Will the last person in the building please switch off the lights
Just when one thought The Brexit Matter couldn’t get any worse, suddenly – with appropriately ghastly timing – the spectre of David Cameron, the man who brought the whole thing about by setting up the 2016 EU Referendum, returns to haunt us with the launch of his 752-page political memoirs (thankfully cut by 100,000 word at the publisher’s request) entitled For The Record.
Legend has it that Winston Churchill more than once spouted aphorisms along the lines “History is written by the victors” and “History shall be kind to me for I shall write it”.

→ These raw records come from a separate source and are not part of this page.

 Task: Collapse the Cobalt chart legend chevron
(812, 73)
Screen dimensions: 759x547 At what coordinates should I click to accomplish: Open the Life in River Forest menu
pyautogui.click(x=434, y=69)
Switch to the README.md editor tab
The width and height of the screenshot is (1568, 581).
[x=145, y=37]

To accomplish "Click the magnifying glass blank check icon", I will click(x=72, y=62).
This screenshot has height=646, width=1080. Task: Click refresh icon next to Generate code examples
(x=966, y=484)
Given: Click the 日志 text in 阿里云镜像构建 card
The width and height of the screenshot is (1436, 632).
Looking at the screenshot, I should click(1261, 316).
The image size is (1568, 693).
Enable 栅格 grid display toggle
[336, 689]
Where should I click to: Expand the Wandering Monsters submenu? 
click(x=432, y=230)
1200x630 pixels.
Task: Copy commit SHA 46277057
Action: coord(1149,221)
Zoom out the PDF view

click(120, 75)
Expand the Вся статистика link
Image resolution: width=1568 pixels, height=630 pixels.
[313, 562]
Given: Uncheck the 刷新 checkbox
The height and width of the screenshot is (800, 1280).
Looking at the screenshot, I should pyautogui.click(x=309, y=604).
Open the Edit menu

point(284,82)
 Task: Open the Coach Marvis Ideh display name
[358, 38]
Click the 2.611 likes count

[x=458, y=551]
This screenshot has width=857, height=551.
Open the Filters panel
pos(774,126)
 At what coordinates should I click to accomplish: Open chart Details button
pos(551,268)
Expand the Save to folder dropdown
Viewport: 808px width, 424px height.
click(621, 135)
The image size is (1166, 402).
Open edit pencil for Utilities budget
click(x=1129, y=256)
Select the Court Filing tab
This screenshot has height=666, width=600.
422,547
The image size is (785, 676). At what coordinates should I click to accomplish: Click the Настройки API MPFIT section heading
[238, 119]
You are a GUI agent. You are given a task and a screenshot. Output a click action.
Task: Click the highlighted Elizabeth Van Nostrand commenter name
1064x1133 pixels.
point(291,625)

Over the past one hundred years it had become a semi-tradition for former UK Premiers to pen their versions of their time at the helm for consumption by the public, presumably for the triple purpose of “getting their retaliation in first”, occupying some of the perceived endless miles of desert nothingness that stretches ahead of them in life … and hopefully making some a half-decent pile of cash to cushion them in their advancing years.
From where I’m sitting, even without having read a word of it, the only thing positive to be said about Mr Cameron’s tome is that he can at least be absolved from the last of the above because it is understood that he has earmarked any proceeds from its sales to be applied to charitable causes.
Apparently someone at HarperCollins persuaded themselves to pay a whopping advance of £800,000 in October 2016 for Call Me Dave’s version of events but thankfully the early signs are that it is going to flop, despite intense publicity drive currently assailing us from all sides.
See here for a preview by John Stevens, Deputy Political Editor of the Daily Mail, and James Wood for Mail Online, as appears today upon the website of the – DAILY MAIL
Mind you, I suppose things could be worse: hands up anyone who has copies of John Major’s John Major: The Autobiography (1999) or Gordon Brown’s My Life, Our Times (2017) still taking up space on their personal bookshelves?
According to an interview he has given to The Times, Mr Cameron finds it difficult to sleep at night as he contemplates where the Brexit issue has taken us, accuses Messrs Johnson and Gove of behaving appallingly during the EU Referendum campaign and now feels that a Second Referendum might well be the best route to extricating the country from its current mess.
Er, thanks Dave – but don’t call us, we’ll call you …
Regular readers will be all too aware of my unremittingly cynical views on politicians and the various ways human society has – and always will – organise itself given the randomness of chance and circumstance, e.g. whether one happens to be born in Western Society, some famine-ridden desert or a far-off jungle somewhere in Papua New Guinea.
In which context, given the scale of the issues facing the future course of our planet, the weaknesses of democratic notions, political-correctness and 21st Century “wokeness” are little more than activities akin to re-arranging deckchairs on the Titanic – and, in the scheme of things, effectively pointless.
The fundamental flaw with our system of government as a concept is that – taken to its logical conclusion in a modern world in which the internet, social media and even manipulation of the aforementioned by powers both foreign and at home are endemic – never mind the theory that UK politicians are elected as representatives of the people but also able to “think for themselves” (under the guise that, of course, they know what is good for us better than we do), the idea that democracy “works” is for the birds.
To generalise absurdly to make my point – who needs 650 MPs in our House of Commons when, with a modicum of preparation and administration, we could simply conduct daily referenda on every policy matter under the sun?
The technology to do this already exists – why not implement it?
I’ll tell you why.
Because the issues facing humanity are too great, too complex and too difficult to be left to “the people”.
From this perspective, politics and the application of power are far simpler and more effective in communist states, or in those where democratic pretensions are removed from playing any part in the process.
The UK has done great service to humanity over these past three years by proving the point with bells on.
Arguably, life would be far easier for everyone if we stripped things back and let the Establishment “get on with it” without the dragging anchor of having to pretend that it (the Establishment) is acting in any way through the legitimacy of “carrying out the will of the people”.
Let’s face it, clearly it stands to reason that “the people” have practically zero idea of what is good for them anyway.
Furthermore, we all know that, over time, human beings get used to whatever they get used to.
Why should our lives be complicated by the fantasy that we have – or indeed need to take – any responsibility for what is decided anyway?
Better, perhaps, just to let “the Establishment” get on with it.